Ao contrário disso, a área é um corredor ecológico com diferentes categorias de unidades de conservação, como parques nacionais e estaduais, áreas de proteção ambiental, reservas extrativistas e Reservas Particulares do Patrimônio Natural (RPPNs). Desembarcada na região em maio deste ano, a equipe Miramundos abraçou o desafio de mapear toda sua extensão. Durante um mês, percorreu 4.650 km de carro, 500 km de barco a motor e 40 km a remo, 200 km de bicicleta, 150 km de caminhada e visitou 14 cidades.

“Diferentemente dos que fazem trabalhos de pesquisa e científicos, que viajam a pontos específicos para estudos a fundo, nossa proposta foi fazer um trabalho jornalístico mais abrangente e inédito naquela área”, conta o fotojornalista Rafael Duarte. Além de Duarte, a expedição contou com os fotógrafos Flavio Forner e Enrico Marcovaldi, este especializado em imagens subaquáticas; com a cobertura audiovisual de Pedro Serra e com o preparo logístico de Jaime Portas Vilaseca, que também foi curador do produto dessa aventura, o livro Abrolhos – Terra e Mar (Editora Bambalaio).

TAREFA PROPOSTA -> Resuma em duas frases o trecho selecionado acima. Não é preciso consultar o material.

LINHAS ARMAZENADAS ->
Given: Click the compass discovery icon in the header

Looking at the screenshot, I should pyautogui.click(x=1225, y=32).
* * *
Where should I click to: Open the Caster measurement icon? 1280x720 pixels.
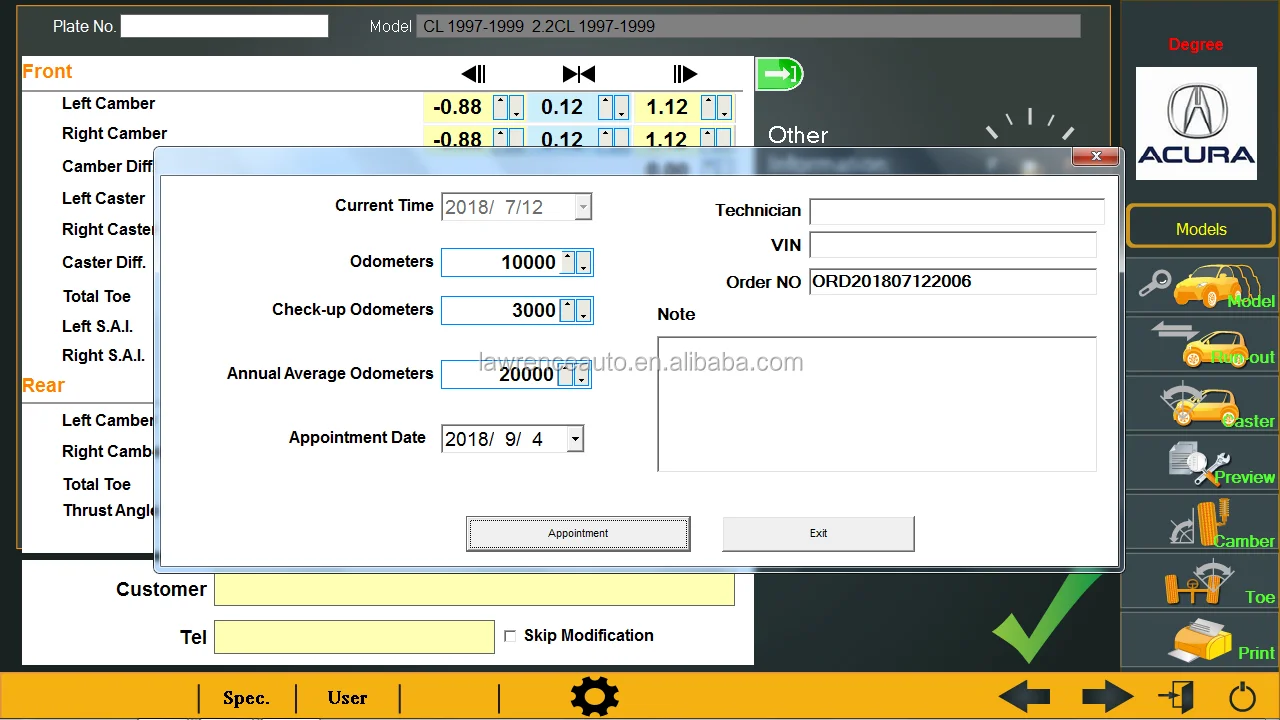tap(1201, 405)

RESPOSTA ABAIXO -> A região é um corredor ecológico com várias categorias de unidades de conservação. Desembarcada ali em maio, a equipe Miramundos passou um mês mapeando toda a sua extensão por terra e por água e visitou 14 cidades, numa proposta jornalística abrangente e inédita que resultou no livro Abrolhos – Terra e Mar.